**ОТРЫВОК:**
************

Акушинцы: то он, как солнце, то, как ненастье, или то он, как вчера, то как сегодня, – говорится о человеке непостоянного нрава. – Сытый – горд. – У него рога выросли, – он загордился. – У него две головы выросли, – он заносчив. – У него спина плотная, – он имеет обеспеченное состояние. – У него внутренность пестрая, – он коварен. Шея короткая, – болтлив. – Мокрый язык, – невоздержен на язык. – Он ходит с брюхом на пастбище, – блюдолиз, ищет, у кого бы пообедать. – Не насмехайся, ветер в рот попадет. – Он такой сосед, что плюнуть в него можно, т. е. так близко живет. – Мирный кинжал – кинжал тупой.
Кюринцы: воткнул иголку, хочет вытащить шило. – Что ты, ястреб, прикидываешься дикой курочкой? – Мне тут какое дело? в стаде нет у меня теленка, в ауле нет у меня тетки. – -Если бы знал, что отец умрет, то отдал бы его за огурцы, – лучше сбыть за бесценок что-либо, чем потерять даром. – Мышь говорит: прогрызть я и шерстяной мешок прогрызу, но кожаный красит мельницу. Муке, на мельнице хранится или в толстых шерстяных мешках или в кожаных: мышь легко прогрызает последние, но говорит, что предпочитает их только за красоту их.
Некоторые поговорки выражают разладицу, существующую между разноплеменными дагестанскими соседями. Жители приморского, плоского Дагестана богаче и в некотором отношении образованнее горцев, но уступают им в энергии. Все относящееся до равнины почитается горцами слабым и изнеженным. Горская поговорка: «умри житель равнины, умри лошадь равнины»! Действительно, и люди и лошади равнины с трудом выдерживают суровые условия горской жизни. Моды и наряды свои горянки заимствуют с равнины, но по бедности не могут придавать своим шалварам тех преувеличенных размеров, которыми отличаются шалвары щеголих равнины. Широкошалварницы! так называют горянки своих соседок, в виде насмешки, но, быть может, с затаенным чувством зависти. Чем далее к западу от моря вглубь гор, тем жители беднее и теснее одеты. Кургузые аварцы, – таковое прозвище придают акушинцы западным соседям своим. Мешечники аварцы, – основано на обыкновении бедных аварцев носить на себе в мешке весь запас дорожного продовольствия. Лаки, самое промышленное племя из числа дагестанских горцев, в виде мелких ремесленников, бродят повсюду. О них говорится: подними любой камень, найдешь под ним лака. Неприязнь свою к лакам соседи выражают поговоркой: если не застанешь лака, то поколоти место, где он сидел. К шиитам горцы-сунниты питают глубокую ненависть; все даже сработанное ими считается ненадежным, откуда акушинская поговорка: шиитом сшитое платье скоро порется.

************

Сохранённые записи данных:

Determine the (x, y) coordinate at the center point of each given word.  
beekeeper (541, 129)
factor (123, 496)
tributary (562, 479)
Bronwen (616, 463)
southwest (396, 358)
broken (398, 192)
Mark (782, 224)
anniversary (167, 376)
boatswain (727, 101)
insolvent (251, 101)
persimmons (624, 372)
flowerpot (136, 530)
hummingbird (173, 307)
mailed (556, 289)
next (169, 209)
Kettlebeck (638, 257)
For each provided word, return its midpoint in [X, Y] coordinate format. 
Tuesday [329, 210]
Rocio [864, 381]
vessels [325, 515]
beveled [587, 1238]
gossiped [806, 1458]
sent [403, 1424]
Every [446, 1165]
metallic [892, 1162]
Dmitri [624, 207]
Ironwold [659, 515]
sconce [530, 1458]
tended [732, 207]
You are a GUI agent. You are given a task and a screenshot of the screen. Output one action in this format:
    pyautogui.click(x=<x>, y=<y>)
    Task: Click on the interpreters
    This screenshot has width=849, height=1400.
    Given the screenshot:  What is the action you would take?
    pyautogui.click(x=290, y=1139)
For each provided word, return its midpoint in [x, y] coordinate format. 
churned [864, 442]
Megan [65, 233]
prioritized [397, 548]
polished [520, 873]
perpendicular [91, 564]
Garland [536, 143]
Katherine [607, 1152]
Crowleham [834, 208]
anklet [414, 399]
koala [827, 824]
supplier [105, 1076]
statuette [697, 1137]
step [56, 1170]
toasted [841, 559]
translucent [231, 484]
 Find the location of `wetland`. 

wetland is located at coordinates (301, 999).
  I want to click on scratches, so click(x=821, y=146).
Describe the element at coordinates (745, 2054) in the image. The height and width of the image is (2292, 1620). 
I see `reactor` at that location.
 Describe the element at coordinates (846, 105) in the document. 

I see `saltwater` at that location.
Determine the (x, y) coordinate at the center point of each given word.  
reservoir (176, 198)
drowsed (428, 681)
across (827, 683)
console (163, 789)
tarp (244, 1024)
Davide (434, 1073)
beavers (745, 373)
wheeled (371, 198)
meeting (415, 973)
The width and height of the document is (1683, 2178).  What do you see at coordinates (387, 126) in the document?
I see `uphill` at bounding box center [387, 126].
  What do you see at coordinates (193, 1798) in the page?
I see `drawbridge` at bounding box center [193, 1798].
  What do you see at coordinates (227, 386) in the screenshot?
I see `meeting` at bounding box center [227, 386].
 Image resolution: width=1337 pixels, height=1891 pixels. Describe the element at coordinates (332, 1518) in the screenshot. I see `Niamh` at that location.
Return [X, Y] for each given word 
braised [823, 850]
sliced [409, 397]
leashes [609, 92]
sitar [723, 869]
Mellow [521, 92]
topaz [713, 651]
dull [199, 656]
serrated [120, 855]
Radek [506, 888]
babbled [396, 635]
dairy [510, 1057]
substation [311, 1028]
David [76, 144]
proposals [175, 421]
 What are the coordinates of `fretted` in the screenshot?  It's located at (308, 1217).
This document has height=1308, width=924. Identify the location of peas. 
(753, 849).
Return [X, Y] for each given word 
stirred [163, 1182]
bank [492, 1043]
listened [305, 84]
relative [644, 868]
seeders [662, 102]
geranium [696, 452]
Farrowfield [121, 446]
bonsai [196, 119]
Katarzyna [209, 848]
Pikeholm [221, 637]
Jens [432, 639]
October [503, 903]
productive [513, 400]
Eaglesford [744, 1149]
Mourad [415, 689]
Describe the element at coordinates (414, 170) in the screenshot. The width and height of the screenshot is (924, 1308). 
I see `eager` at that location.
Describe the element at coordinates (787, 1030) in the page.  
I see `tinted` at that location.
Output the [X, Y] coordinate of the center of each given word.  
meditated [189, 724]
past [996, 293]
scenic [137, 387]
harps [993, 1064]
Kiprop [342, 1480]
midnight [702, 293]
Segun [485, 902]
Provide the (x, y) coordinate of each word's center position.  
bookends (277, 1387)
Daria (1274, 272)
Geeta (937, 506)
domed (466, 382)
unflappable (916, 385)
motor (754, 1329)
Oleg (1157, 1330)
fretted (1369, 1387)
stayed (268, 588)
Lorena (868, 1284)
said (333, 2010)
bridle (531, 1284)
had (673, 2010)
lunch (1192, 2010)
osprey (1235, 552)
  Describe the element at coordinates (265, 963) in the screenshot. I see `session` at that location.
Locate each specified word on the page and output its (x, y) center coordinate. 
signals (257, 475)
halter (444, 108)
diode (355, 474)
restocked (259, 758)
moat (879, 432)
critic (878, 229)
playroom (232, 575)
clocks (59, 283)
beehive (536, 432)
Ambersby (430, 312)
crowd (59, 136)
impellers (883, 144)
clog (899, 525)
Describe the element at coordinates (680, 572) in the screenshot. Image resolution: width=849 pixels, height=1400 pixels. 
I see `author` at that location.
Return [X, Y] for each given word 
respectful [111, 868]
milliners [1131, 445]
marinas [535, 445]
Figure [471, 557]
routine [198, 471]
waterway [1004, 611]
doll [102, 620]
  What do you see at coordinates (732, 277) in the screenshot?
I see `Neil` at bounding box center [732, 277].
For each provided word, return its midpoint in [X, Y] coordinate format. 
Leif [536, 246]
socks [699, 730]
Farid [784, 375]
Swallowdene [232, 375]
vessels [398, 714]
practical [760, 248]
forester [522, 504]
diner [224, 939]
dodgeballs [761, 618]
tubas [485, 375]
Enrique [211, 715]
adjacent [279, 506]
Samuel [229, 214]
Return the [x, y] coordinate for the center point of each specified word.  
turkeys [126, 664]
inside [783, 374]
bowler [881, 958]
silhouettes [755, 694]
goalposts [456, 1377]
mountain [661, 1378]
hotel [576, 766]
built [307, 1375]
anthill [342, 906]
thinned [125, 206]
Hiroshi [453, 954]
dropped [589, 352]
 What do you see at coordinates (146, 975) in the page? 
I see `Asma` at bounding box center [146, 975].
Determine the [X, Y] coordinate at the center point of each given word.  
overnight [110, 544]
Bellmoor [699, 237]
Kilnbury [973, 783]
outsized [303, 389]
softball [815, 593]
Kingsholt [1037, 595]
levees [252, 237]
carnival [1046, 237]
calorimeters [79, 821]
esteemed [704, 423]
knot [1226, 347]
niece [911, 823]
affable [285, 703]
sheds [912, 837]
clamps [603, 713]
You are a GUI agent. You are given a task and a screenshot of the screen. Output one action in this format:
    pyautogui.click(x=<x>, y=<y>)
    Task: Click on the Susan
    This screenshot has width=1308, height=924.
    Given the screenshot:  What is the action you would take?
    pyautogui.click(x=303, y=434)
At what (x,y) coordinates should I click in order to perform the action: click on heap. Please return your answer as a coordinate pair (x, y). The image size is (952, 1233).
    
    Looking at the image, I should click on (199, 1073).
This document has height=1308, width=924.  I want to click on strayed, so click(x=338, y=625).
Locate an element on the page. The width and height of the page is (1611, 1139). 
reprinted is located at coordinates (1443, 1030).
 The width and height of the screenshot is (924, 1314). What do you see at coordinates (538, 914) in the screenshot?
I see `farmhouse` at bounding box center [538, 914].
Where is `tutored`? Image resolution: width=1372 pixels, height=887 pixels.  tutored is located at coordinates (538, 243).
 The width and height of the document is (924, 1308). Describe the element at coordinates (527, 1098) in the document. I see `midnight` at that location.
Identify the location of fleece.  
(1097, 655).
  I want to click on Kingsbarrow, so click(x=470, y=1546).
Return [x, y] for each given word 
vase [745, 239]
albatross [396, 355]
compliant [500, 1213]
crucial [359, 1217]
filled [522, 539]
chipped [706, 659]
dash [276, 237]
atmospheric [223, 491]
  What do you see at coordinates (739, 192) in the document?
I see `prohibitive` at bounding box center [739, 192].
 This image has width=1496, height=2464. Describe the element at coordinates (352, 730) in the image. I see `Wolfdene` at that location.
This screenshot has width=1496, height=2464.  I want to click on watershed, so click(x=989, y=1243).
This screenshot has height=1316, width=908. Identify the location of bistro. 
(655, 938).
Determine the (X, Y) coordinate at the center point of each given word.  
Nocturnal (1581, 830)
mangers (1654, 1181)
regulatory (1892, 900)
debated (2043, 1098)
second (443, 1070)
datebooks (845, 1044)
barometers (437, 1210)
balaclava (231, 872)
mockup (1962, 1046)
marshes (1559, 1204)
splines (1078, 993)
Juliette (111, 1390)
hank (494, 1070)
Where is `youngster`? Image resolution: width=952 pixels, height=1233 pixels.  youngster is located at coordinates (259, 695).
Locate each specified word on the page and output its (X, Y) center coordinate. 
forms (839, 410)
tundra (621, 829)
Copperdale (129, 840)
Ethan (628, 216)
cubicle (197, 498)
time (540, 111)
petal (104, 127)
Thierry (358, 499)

************

**ЧТО СДЕЛАТЬ:**
1) Как, согласно отрывку о дагестанских поговорках, акушинцы прозвали своих западных соседей аварцев?
2) Продолжите отрывок о дагестанских поговорках после его последнего предложения.

**ОТВЕТЫ:**
1) Кургузые аварцы.

2)
В пословицах; как привыкли говорить, обретается мудрость народная. В этом виде, мудрость народная не идет далее нравоучений, общих всем народам, китайцы ли они или французы, негры или чукчи. Дело в том, как эти нравоучения выражены. Иногда придается им весьма оригинальная поэтическая оболочка, – иногда пословицы слагаются с мнемоническою целью, – т. е. с тем, чтобы посредством рифмы или созвучия удобнее запечатлеться в памяти народной. Таковые мнемонические пословицы в переводе являются совершенной бессмыслицей, как напр. всякий Еремей, про себя разумей, или: ешь пирог с грибами, да держи язык за зубами и т. п. Горские пословицы не гоняются ни за рифмой, ни за созвучием и в переводе весьма понятны. Нравоучения, само собою разумеется, разнообразны; многие пословицы проповедуют осторожность, сдержанность, обдуманность, предусмотрительность… Недостатком всех этих качеств сильно грешат горцы. Мало пользы, по-видимому, приносит народу; его мудрость!
Замечательно, что многие горские пословицы представляют почти буквальный перевод русских и других европейских, хотя, конечно, перевода никакого не было.
Жалованному коню в зубы не смотри Абхаз.
На голове вора огонь (на воре шапка горит). Авар.
Упрячу тебя туда, куда ворон костей не заносит. Авар.
Это как бы ворона ворону глаза выклевывала. Авар.
На катящемся камне трава не растет. Авар.
Pierre qui roule n’amasse point de mousse.
Кому пастух люб, люба и собака. Авар. Qui aime Bertrand, aime son chien.
В мешке пики не утаишь. Лак.
Слово без головы и без хвоста. Лак. Sans queue ni tete.
По одеялу ноги протягивай. Акуш.
Я почему там, где у тебя чешется, т. е. сделаю тебе угодное. Акуш. Je le gratterai ou il lui demange.
Кто яму копает, в яму попадает. Кюр.
Не хлеб за брюхом, а брюхо за хлебом ходит. Кюр.
Не плюй в яму, где вода; быт может, придется пить из той ямы. Кюр.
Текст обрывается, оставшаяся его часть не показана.